Now, to the more important question, which is why a committed right-winger like myself finds Obama so appealing. The first reason is purely personal: I should like to be able to show the author of a particularly obnoxious write-in-vote in the last Wesleyan Student Assembly (WSA) election that I am not, in fact, a racist, and that ze had better come up with a better epithet than that from now on. However, my personal grievances about the ignorance of certain of my peers notwithstanding, there is one serious reason why not only I, but every student on this campus, whether conservative or liberal, should find Obama appealing.

As of now, it is fairly obvious that Obama faces an uphill battle both when it comes to securing the nomination and when it comes to securing the presidency. I won’t deny that my inner Karl Rove cackles rather gleefully whenever I examine Obama’s legislative record and think of the attack ads that could be run. However, whatever my political instincts say about Obama, my heart and head both find him appealing for reasons that have nothing to do with electability. Obama represents a dream—a dream that even my cold, shriveled conservative heart finds difficult to deny—a dream of transcending partisanship.

By that, I don’t mean to endorse the notion of a one-party state, which is what the phrase is usually code for. I welcome and accept the fact that vigorous political debate is embedded in American public life. However, I absolutely reject the idea that the poisonous, irrelevant personal invective spewed by the likes of Keith Olbermann and Bill O’Reilly is a necessary component of that vigorous debate. Debate should be about ideas, principles and policies, not about whom Candidate X slept with, or about which word Candidate Y mispronounced or about which offensive ethnic slur Candidate Z said while drunk in college. The cackling of liberals in response to Bush’s verbal slips and the sneering of conservatives in response to Clinton’s penchant for interns are equally offensive to my ears as a form of debate—not because such attacks are harsh, but because they are irrelevant. Worse yet is the fact that people who disagree with each other politically seem to also despise each other personally. I— as well as most of the nation, I suspect—yearn for a return to the days when Ronald Reagan could go out for drinks with Tip O’Neill after the latter had just denounced him in the House of Representatives.

Which brings me to Obama. Obama recently drew a lot of fire for citing Reagan as an inspiration, and while his statement suggests that the only similarity between himself and Reagan is the desire for reform, the fact that Obama could mention a Republican in a positive light illustrates that he is capable of recognizing great political leadership of the political agenda of the leader. While I have no illusions that Obama’s political agenda would resemble Reagan’s at all or that he would necessarily accept the objections of those of us who would prefer a Reaganesque agenda, I am somewhat confident that he would at least listen to those objections, which is more than I can say for either Clinton or Edwards. It is this capacity—the capacity to listen and to respectfully disagree with the other side—which Obama seems to offer in his promise to end partisanship.
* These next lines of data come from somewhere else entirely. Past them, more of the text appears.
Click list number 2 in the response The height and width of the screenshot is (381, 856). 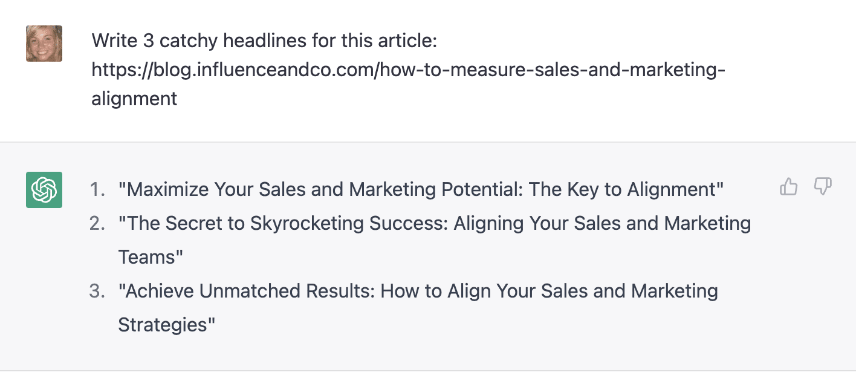97,224
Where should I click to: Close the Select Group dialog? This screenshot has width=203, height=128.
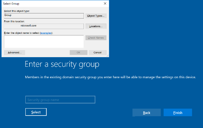105,3
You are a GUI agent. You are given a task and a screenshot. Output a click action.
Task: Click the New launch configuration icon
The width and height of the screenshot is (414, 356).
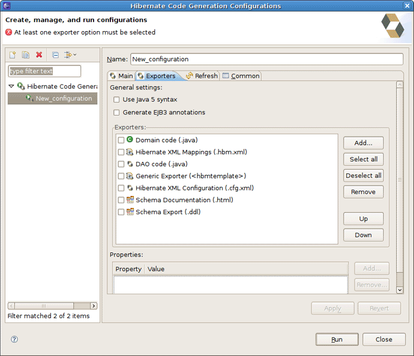click(12, 55)
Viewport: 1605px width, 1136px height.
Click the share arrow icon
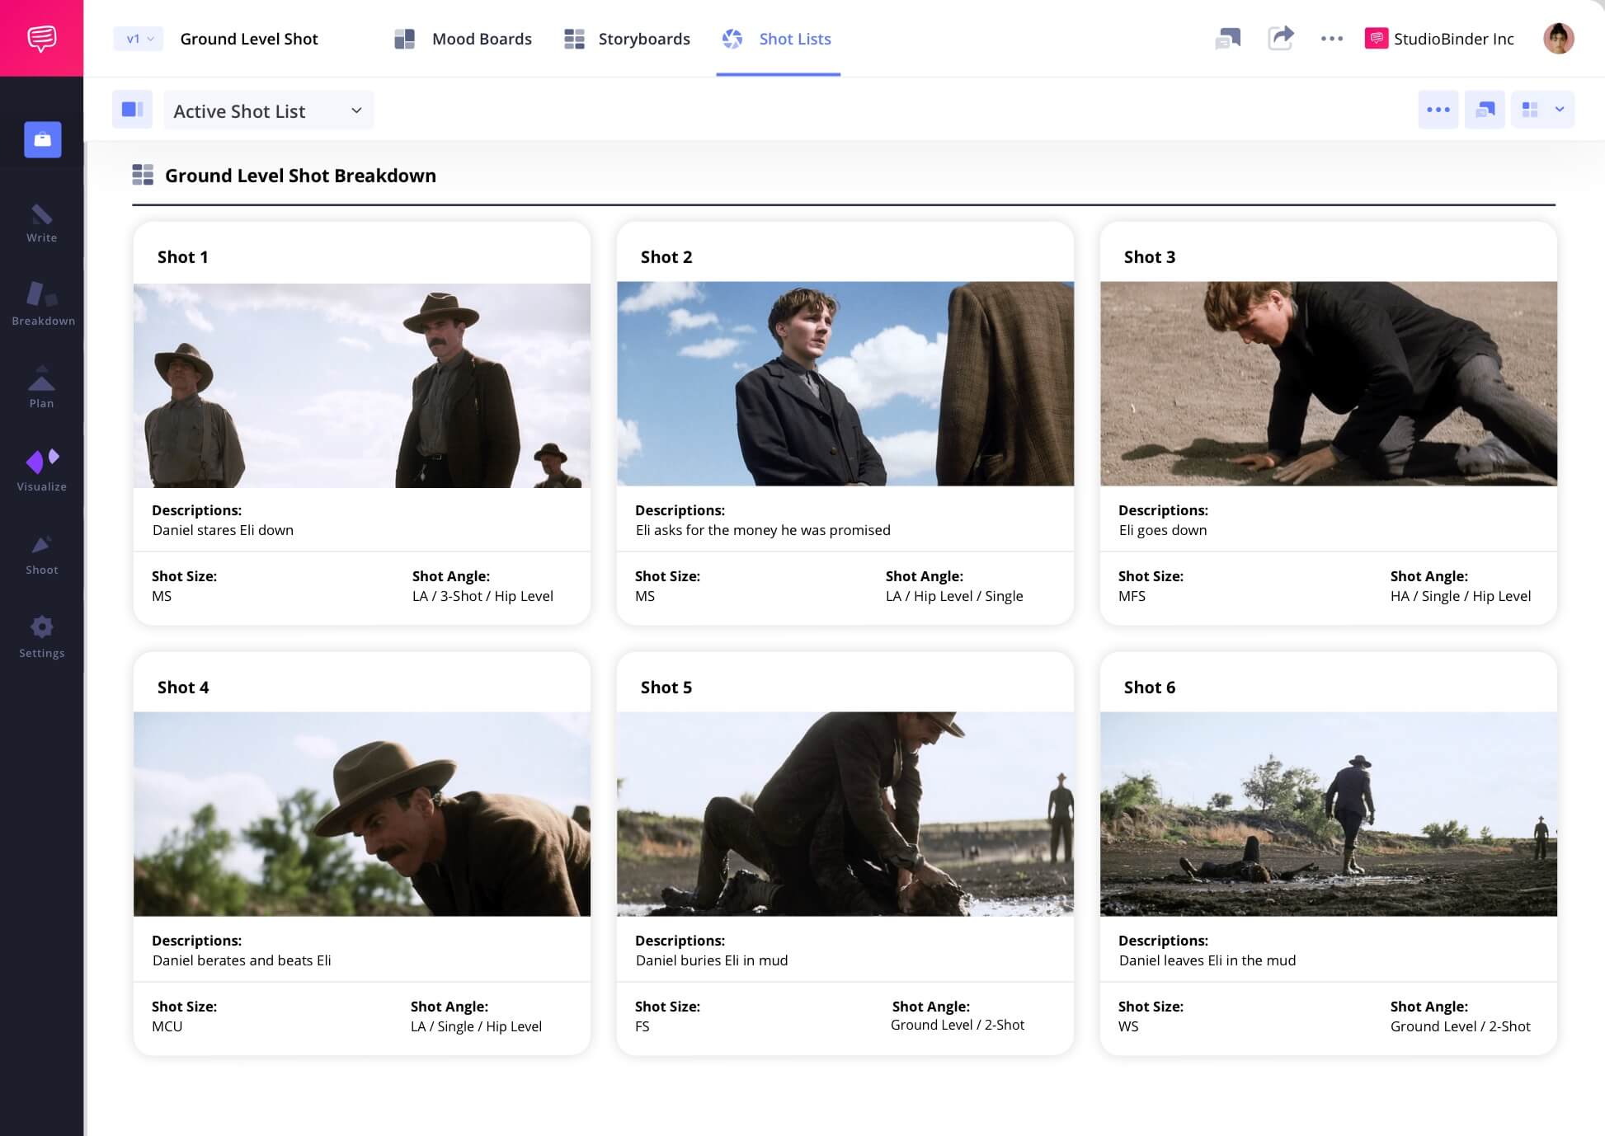click(x=1280, y=38)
And both conservatives and liberals should rejoice because it offers them the prospect, not only of blindly fighting for the center, but also of actually changing minds through honest debate.

Finally, Obama has shown every sign of spurning partisanship in his campaign, in which he has consistently flown above the fray, despite the attacks of Billary Clinton. This persistent refusal to descend into the mud suggests that, if Obama does win the Democratic nomination, then we might be able to have a fight with honor, which is more than we’ve had for the past 16 years. And, if Obama manages to come out of that fight as our next president, then as Margaret Thatcher said of Mikhail Gorbachev: “We can do business.”